2.3.3 Open and Read File
curl -i -L "http://uhadoop-******-master1:14000/webhdfs/v1/tmp/httpfs_uhadoop.txt?op=OPEN&user.name=root" curl -i -X DELETE "http://uhadoop-******-master1:14000/webhdfs/v1/tmp/uhadoop.txt?op=DELETE"
2.3.4 Delete File
curl -i -X DELETE "http://uhadoop-******-master1:14000/webhdfs/v1/tmp/httpfs_uhadoop.txt?op=DELETE&user.name=root"

2.4 MapReduce Job

Taking terasort as an example, to demonstrate how to submit a MapReduce Job.

  • Generate official terasort input dataset

    hadoop jar /home/hadoop/hadoop-examples.jar teragen 100 /tmp/terasort_input
  • Submit Task

    hadoop jar /home/hadoop/hadoop-examples.jar terasort /tmp/terasort_input /tmp/terasort_output

2.5 HDFS Daily Operations

2.5.1 Restart Service

Restart Namenode: service hadoop-hdfs-namenode restart

Restart Datanode: service hadoop-hdfs-datanode restart

Restart ResourceManager: service hadoop-yarn-resourcemanager restart

Restart NodeManager: service hadoop-yarn-nodemanager restart

Restart the entire Hadoop service: Please operate it through the cluster service management page of the console.

2.5.2 Check HDFS status and node information
hdfs dfsadmin -report
2.5.3 Modify the Number of Replicas of HDFS Files
hdfs dfs -setrep -R [replication-factor] [targetDir]

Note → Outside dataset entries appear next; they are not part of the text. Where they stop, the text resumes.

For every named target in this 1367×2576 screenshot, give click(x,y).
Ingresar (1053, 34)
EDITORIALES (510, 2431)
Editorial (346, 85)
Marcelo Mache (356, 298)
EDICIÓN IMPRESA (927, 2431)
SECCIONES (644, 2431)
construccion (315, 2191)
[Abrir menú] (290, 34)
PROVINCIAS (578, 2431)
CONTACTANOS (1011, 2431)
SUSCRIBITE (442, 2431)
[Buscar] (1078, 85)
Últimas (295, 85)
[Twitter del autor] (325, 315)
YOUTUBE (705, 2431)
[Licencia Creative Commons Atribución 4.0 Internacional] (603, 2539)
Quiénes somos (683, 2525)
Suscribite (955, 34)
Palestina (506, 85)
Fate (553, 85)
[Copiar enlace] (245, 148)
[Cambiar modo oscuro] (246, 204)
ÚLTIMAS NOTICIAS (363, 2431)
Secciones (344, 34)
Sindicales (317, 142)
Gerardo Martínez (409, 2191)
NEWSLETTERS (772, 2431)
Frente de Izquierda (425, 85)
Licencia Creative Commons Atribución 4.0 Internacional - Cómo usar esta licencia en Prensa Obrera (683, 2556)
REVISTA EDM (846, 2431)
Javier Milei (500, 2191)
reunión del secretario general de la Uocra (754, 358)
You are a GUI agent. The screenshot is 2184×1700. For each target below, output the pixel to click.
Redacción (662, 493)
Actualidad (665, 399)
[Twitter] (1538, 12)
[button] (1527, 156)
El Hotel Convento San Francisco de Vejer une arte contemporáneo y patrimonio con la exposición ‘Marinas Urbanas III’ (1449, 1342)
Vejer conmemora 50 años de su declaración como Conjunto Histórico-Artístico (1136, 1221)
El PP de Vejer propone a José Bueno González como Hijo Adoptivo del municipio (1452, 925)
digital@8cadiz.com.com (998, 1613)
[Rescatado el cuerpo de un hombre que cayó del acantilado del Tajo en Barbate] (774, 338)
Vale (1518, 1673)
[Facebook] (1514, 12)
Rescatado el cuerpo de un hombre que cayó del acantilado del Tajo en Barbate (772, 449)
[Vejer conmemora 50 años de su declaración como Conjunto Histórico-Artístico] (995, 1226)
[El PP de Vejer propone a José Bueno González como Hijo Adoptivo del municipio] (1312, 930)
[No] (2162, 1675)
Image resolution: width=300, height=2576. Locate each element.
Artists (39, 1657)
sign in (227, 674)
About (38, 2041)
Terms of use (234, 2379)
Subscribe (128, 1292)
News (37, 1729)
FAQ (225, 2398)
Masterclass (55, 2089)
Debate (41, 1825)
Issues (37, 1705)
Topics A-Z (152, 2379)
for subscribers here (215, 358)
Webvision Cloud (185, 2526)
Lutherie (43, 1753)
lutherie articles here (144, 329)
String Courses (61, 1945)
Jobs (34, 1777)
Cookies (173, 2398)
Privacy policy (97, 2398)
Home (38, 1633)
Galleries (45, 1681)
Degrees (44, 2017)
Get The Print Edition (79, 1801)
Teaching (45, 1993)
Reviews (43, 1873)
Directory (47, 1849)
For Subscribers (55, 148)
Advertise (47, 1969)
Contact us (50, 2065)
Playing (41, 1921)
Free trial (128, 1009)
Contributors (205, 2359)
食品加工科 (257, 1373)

Example: Modify the number of HDFS root directory file replicas to 2, hdfs dfs -setrep -R 2 /

2.5.4 View HDFS File System Status
hadoop fsck /

The return result is shown as follows:

Total size: 455660769497 B (Total open files size: 44723814 B) Total dirs: 47975 Total files: 70456 Total symlinks: 0 (Files currently being written: 11) Total blocks (validated): 69916 (avg. block size 6517260 B) (Total open file blocks (not validated): 10) Minimally replicated blocks: 69916 (100.0 %) Over-replicated blocks: 0 (0.0 %) Under-replicated blocks: 87 (0.12443504 %) Mis-replicated blocks: 0 (0.0 %) Default replication factor: 3 Average block replication: 3.0011585 Corrupt blocks: 0 Missing replicas: 522 (0.24815665 %) Number of data-nodes: 4 Number of racks: 1 FSCK ended at Thu Nov 24 16:08:12 CST 2016 in 2044 milliseconds The filesystem under path '/' is HEALTHY

The above HEALTHY indicates that the current HDFS file system is normal, without bad blocks or data loss.